The electric vehicle revolution might be turning out to be more of an evolution, but it is no less inevitable for that. Over the next decade, the national fleet will transition, becoming more and more electrified. With that comes ramifications for service departments. So, what will your service department look like in 2030?

Electric motors themselves will not require much in the way of maintenance. Petrol and diesel engines have thousands of moving parts, whereas electric motors are fairly simple, with most made up of 20 parts or fewer.

There will be no oil to change or filters to renew, no timing belts or water pumps to change. Manufacturers say transmissions will ‘sealed for life’.
But electric vehicles (EVs) will still need to be checked with a diagnostic machine, in order to detect possible fault codes. The same goes for the battery which, like the motor, has no moving parts. Performance checks will reveal any damaged cells. High voltage electrical cables will require a visual inspection.

Like traditional cars, EVs employ cooling systems, which keep the battery at optimum temperature. Most of these are liquid cooled and will not need much more than a visual review and topping up of fluid levels if required.
The rest of an EV is similar to a normal internal combustion engine (ICE) vehicle. Safety related items such as brakes, suspension, steering and tyres need monitoring. Regenerative braking means the traditional friction brakes are likely to need fewer disc and pad changes. However, they will be asked to work harder due to the extra weight of an EV. Brake fluid will need to be changed on a similar schedule to ICE vehicles. The greater weight and instant torque of EVs will likely lead to a higher wear rate for tyres.

Heating and ventilation systems will require evaluation and cabin air filters changed. Air-conditioning systems’ refrigerant levels will need checking and re-charging.

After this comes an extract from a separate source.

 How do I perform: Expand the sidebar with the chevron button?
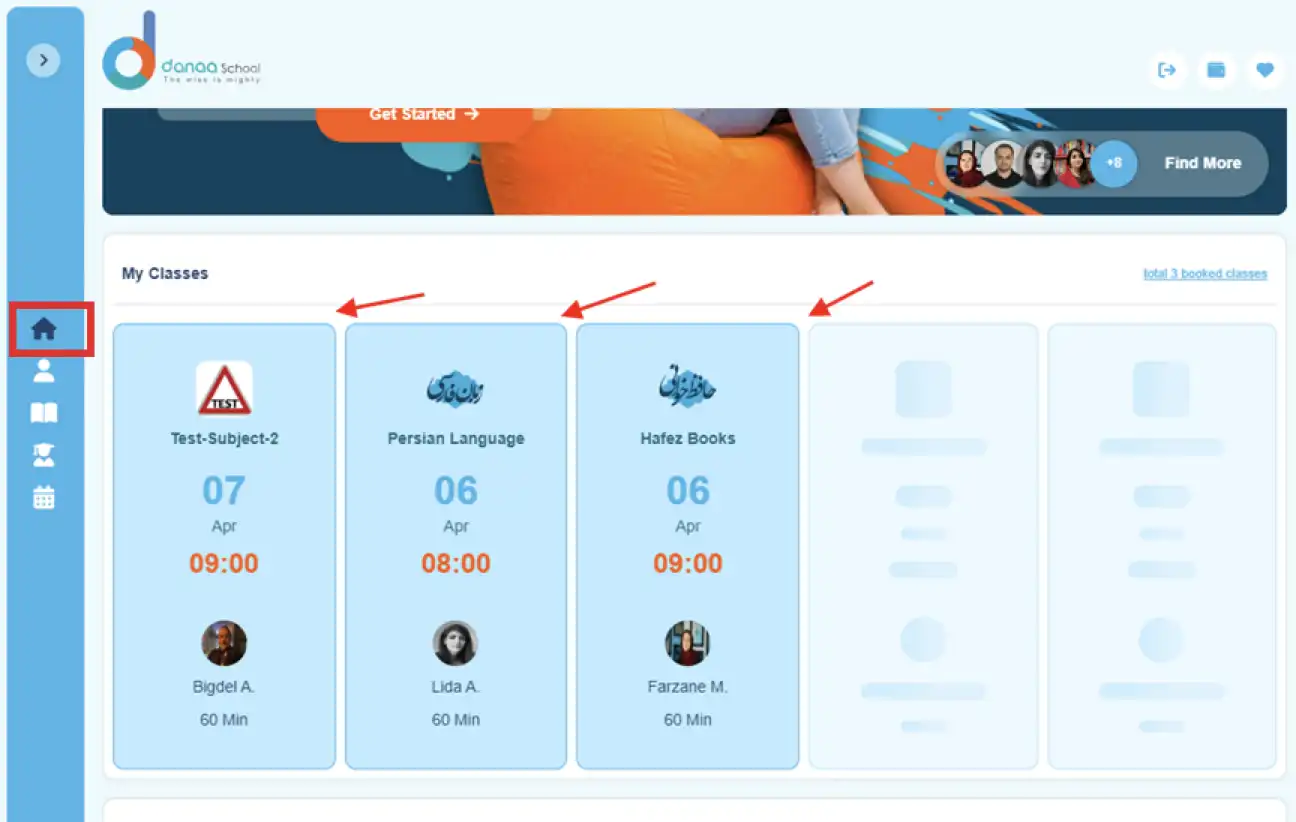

Depending on the manufacturer, the frequency of service intervals will be based on time and distance travelled. A Nissan Leaf will need attention once a year or every 30,000km, while a Porsche Taycan’s schedule is two years and 50,000km. The onboard computer of BMW’s i3 will alert drivers as to when maintenance is required, although the brand recommends a visit at least every two years even if the car’s service monitor does not suggest it.

2030 Will Be Here Soon

An IBM Institute for Business Value (IBV) report released last October predicted that by 2030:

  • every person will own 15 connected devices;
  • up to 15% of new cars sold could be fully autonomous;
  • software will account for 90% of innovations in the vehicle and lines of code will be a hundredfold what they are today; and
  • car-sharing could make up 26% of global miles travelled.

The report predicts that technology advancements and consumer expectations will be the constant drivers of change over the next 10 years. “Sustainability is driving the focus on electric cars and the need for new skills is causing shortages in the workforce,” it notes.

“Regardless of how quickly the future materialises, two things are certain:

“First, digital technologies create entirely new ways to foster seamless touch-points with consumers. They provide insights that deliver personalised services and integrate the vehicle with various aspects of a person’s life.

“Second, consumers expect the digital experiences they get from the vehicle to be as good or better than those they get from their other smart devices.”

The report states that automotive organisations must evolve to operate and innovate like high tech companies, focusing their businesses around digital and data.

The IBV Automotive 2030 Consumer Survey questioned 11,566 consumer respondents, while the Automotive 2030 Executive Survey had 1,500 automotive executive respondents.

“Fifty percent of surveyed automotive executives say that to succeed or even survive, they need to reinvent their organisations with digital technologies. And 42 percent have a high sense of urgency. Even something as sacred as the vehicle brand could lose importance in the mobility as-a-service world—unless the digital experience earns consumer loyalty,” the report says.

Automotive executives expect the industry to spend over USD 33 billion to re-skill their employees by 2030. Multiple businesses are coming together, collaborating with technology, facilities, and expertise to design, build, sell, and service vehicles. For example, the BMW Group and Daimler AG are pooling mobility services to create a new global outfit delivering sustainable urban mobility for customers.

More than four in five (82%) of automotive executives said vehicle diagnostics and maintenance data would drive the most value for their businesses.

“Being able to proactively diagnose and fix issues using insights from data is especially valuable because the cognitive vehicle handles more maintenance situations on its own,” the report says.

Splend, a company that leases vehicles to Uber drivers in Australia and Britain, is aiming to reinvent itself as a ‘green mobility’ company, employing $40 million refinancing to provide passengers with the option to choose to ride in an electric vehicle.

The company expects that by the end of 2022, half its fleet will be made up of electric vehicles.

So, change is coming – and fast. Service departments will have to adapt, retraining and up-skilling their workforces to deal with the new demands of the electric age. It’s not something Dealers should fear: their close relationships with OEMs will give them a head start over independent outfits provided they look at this as an opportunity rather than an imposition. It’s coming, whether you like it or not. Be ready.